TASK OBJECTIVE ▸ In the entries below, find the line with "Open Freshness external link icon" and print exactly every line from there up to and including the line with "Switch to the BTC", with no other lines.

DATA ▸
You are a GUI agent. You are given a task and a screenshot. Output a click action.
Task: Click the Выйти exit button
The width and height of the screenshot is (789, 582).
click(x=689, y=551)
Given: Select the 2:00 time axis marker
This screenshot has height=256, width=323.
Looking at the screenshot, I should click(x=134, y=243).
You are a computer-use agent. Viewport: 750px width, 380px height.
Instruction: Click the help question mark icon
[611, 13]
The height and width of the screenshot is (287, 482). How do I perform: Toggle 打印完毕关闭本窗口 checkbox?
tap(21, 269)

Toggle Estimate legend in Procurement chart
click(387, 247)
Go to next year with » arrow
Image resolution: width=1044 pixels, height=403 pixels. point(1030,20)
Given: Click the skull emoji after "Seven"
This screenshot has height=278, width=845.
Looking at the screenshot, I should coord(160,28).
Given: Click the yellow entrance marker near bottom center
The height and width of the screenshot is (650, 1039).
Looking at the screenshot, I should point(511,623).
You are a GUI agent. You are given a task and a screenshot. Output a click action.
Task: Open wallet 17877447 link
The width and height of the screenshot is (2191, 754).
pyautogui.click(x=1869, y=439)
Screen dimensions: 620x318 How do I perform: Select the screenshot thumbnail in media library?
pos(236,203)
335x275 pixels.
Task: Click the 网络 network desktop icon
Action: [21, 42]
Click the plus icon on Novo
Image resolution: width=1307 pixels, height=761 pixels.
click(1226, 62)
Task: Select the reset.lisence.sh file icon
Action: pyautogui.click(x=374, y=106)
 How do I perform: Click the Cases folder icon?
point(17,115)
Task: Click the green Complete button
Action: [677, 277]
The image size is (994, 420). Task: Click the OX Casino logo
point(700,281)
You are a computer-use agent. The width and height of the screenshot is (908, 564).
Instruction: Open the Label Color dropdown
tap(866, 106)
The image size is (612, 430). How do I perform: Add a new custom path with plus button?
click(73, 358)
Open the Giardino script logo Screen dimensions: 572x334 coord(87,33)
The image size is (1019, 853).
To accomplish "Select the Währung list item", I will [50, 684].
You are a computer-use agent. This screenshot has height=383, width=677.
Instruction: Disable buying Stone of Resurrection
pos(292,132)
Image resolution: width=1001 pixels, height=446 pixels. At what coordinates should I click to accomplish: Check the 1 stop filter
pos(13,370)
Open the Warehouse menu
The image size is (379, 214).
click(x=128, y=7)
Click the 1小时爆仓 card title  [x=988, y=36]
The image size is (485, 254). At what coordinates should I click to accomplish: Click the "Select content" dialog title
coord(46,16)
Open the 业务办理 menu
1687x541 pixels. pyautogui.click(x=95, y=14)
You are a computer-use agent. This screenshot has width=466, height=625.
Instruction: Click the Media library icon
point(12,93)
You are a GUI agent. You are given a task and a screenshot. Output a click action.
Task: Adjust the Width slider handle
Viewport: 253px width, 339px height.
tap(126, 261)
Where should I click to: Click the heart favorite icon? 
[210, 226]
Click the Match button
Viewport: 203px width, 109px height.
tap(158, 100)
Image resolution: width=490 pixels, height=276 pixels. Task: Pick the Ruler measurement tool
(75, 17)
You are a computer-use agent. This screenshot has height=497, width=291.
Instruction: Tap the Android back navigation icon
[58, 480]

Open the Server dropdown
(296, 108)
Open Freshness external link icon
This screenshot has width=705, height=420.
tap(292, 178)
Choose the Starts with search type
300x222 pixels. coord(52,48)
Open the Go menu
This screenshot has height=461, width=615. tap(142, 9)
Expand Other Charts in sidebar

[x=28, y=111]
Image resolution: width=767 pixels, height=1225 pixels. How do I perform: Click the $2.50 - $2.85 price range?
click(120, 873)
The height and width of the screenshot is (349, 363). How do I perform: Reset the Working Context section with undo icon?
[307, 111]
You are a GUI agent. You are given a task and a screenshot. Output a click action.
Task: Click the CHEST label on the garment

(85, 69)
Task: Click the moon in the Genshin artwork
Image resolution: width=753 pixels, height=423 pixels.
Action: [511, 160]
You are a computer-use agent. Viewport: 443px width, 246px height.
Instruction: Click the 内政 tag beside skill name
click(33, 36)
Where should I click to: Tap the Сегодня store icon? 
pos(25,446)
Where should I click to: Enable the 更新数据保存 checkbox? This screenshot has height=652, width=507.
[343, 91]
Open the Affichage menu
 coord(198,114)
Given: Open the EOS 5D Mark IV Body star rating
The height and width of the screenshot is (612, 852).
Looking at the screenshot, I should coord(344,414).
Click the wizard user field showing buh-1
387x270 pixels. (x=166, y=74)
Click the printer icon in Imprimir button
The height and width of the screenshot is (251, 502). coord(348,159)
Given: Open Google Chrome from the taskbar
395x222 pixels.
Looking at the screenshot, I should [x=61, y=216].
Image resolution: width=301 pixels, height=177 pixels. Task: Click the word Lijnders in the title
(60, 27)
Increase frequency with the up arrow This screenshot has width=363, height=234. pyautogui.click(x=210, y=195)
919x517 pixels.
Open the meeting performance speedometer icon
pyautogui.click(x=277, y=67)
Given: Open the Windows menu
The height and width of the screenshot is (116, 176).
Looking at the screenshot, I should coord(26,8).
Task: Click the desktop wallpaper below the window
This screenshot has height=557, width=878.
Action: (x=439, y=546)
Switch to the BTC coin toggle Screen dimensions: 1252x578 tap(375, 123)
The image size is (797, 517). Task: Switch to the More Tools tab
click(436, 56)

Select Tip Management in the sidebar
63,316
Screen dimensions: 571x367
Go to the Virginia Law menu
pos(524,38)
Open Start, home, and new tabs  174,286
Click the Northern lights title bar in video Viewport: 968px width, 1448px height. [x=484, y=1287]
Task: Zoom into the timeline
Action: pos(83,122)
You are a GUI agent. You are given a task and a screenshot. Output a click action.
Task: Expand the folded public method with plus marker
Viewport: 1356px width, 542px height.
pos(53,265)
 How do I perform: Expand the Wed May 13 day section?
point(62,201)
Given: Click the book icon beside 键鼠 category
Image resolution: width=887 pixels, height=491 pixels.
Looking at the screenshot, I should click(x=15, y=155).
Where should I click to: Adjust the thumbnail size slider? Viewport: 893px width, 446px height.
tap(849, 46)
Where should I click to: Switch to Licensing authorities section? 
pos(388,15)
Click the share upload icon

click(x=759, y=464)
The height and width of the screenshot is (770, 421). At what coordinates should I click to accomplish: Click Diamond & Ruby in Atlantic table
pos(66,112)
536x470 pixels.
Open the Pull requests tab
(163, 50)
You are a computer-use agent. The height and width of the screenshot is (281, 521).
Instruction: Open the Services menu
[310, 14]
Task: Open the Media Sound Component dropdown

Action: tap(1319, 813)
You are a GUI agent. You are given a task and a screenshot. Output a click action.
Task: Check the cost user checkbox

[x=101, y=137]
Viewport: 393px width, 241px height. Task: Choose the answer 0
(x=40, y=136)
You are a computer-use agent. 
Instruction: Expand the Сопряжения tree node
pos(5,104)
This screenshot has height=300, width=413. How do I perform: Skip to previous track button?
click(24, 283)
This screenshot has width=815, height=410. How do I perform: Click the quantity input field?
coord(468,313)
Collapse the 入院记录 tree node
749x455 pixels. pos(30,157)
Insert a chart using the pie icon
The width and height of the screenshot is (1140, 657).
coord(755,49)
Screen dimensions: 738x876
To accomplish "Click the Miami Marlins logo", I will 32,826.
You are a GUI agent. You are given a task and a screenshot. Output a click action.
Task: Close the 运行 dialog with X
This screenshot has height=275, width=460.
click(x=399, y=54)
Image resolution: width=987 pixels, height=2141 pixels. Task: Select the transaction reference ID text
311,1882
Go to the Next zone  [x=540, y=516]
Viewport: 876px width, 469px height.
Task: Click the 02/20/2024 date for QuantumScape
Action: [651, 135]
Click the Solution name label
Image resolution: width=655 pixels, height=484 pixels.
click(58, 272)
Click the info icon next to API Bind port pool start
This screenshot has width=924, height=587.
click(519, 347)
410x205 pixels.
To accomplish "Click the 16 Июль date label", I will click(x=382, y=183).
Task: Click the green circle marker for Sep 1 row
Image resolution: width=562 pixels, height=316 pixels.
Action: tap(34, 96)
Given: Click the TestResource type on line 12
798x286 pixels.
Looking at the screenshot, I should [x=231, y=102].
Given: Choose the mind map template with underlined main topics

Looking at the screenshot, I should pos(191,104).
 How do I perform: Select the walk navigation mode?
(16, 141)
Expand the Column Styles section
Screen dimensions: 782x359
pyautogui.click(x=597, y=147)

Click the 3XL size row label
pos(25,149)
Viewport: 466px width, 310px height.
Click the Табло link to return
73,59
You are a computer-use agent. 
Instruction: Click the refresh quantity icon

COMPLETED EXERCISE ▸
Open Freshness external link icon
This screenshot has width=705, height=420.
tap(292, 178)
Choose the Starts with search type
300x222 pixels. coord(52,48)
Open the Go menu
This screenshot has height=461, width=615. tap(142, 9)
Expand Other Charts in sidebar

[x=28, y=111]
Image resolution: width=767 pixels, height=1225 pixels. How do I perform: Click the $2.50 - $2.85 price range?
click(120, 873)
The height and width of the screenshot is (349, 363). How do I perform: Reset the Working Context section with undo icon?
[307, 111]
You are a GUI agent. You are given a task and a screenshot. Output a click action.
Task: Click the CHEST label on the garment

(85, 69)
Task: Click the moon in the Genshin artwork
Image resolution: width=753 pixels, height=423 pixels.
Action: [511, 160]
You are a computer-use agent. Viewport: 443px width, 246px height.
Instruction: Click the 内政 tag beside skill name
click(33, 36)
Where should I click to: Tap the Сегодня store icon? 
pos(25,446)
Where should I click to: Enable the 更新数据保存 checkbox? This screenshot has height=652, width=507.
[343, 91]
Open the Affichage menu
 coord(198,114)
Given: Open the EOS 5D Mark IV Body star rating
The height and width of the screenshot is (612, 852).
Looking at the screenshot, I should coord(344,414).
Click the wizard user field showing buh-1
387x270 pixels. (x=166, y=74)
Click the printer icon in Imprimir button
The height and width of the screenshot is (251, 502). coord(348,159)
Given: Open Google Chrome from the taskbar
395x222 pixels.
Looking at the screenshot, I should [x=61, y=216].
Image resolution: width=301 pixels, height=177 pixels. Task: Click the word Lijnders in the title
(60, 27)
Increase frequency with the up arrow This screenshot has width=363, height=234. pyautogui.click(x=210, y=195)
919x517 pixels.
Open the meeting performance speedometer icon
pyautogui.click(x=277, y=67)
Given: Open the Windows menu
The height and width of the screenshot is (116, 176).
Looking at the screenshot, I should coord(26,8).
Task: Click the desktop wallpaper below the window
This screenshot has height=557, width=878.
Action: (x=439, y=546)
Switch to the BTC coin toggle Screen dimensions: 1252x578 tap(375, 123)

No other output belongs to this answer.